Abstract

Objective: To survey literature findings on primary arthrodesis in Sanders type III and IV fractures and analyze functional and quality of life outcomes in patients submitted to this initial surgical procedure. Methods: This study described the profile of 12 patients diagnosed with severe comminuted intra-articular calcaneal fractures of Sanders type III and IV operated by a foot and ankle team. Patients attended from January 2016 to August 2021 with pre-/postoperative follow-up and application of the Orthopedic Foot and Ankle Score (AOFAS) questionnaire and Short Form Health Survey 36 (SF-36) quality of life questionnaire, along with clinical evaluation, were included.

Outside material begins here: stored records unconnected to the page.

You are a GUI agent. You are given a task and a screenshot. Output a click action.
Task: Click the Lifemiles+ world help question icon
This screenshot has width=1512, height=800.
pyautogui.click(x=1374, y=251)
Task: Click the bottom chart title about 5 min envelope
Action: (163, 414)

Data search was performed using the following online databases: PUBMED, MEDLINE, LILACS, and SCIENCE. Results: Most patients had a good range of motion, a mean AOFAS score of 81.71 points, and high mean scores in the domains physical functioning (84.44 points), role-physical (5.55 points), bodily pain (23 points), and general health (96.11 points) according to the SF-36 questionnaire. In general, there was bone consolidation after primary arthrodesis of the subtalar joint, and the functional status of patients was satisfactory. Conclusion: Primary arthrodesis is a relevant choice in fractures with more than three fragments, with a better postoperative outcome, including pain and maintenance of the hindfoot axis. Larger studies should be performed to assess more results of primary arthrodesis as a first treatment option for Sanders type III and IV fractures. Level of Evidence IV; Therapeutic Study; Case Series.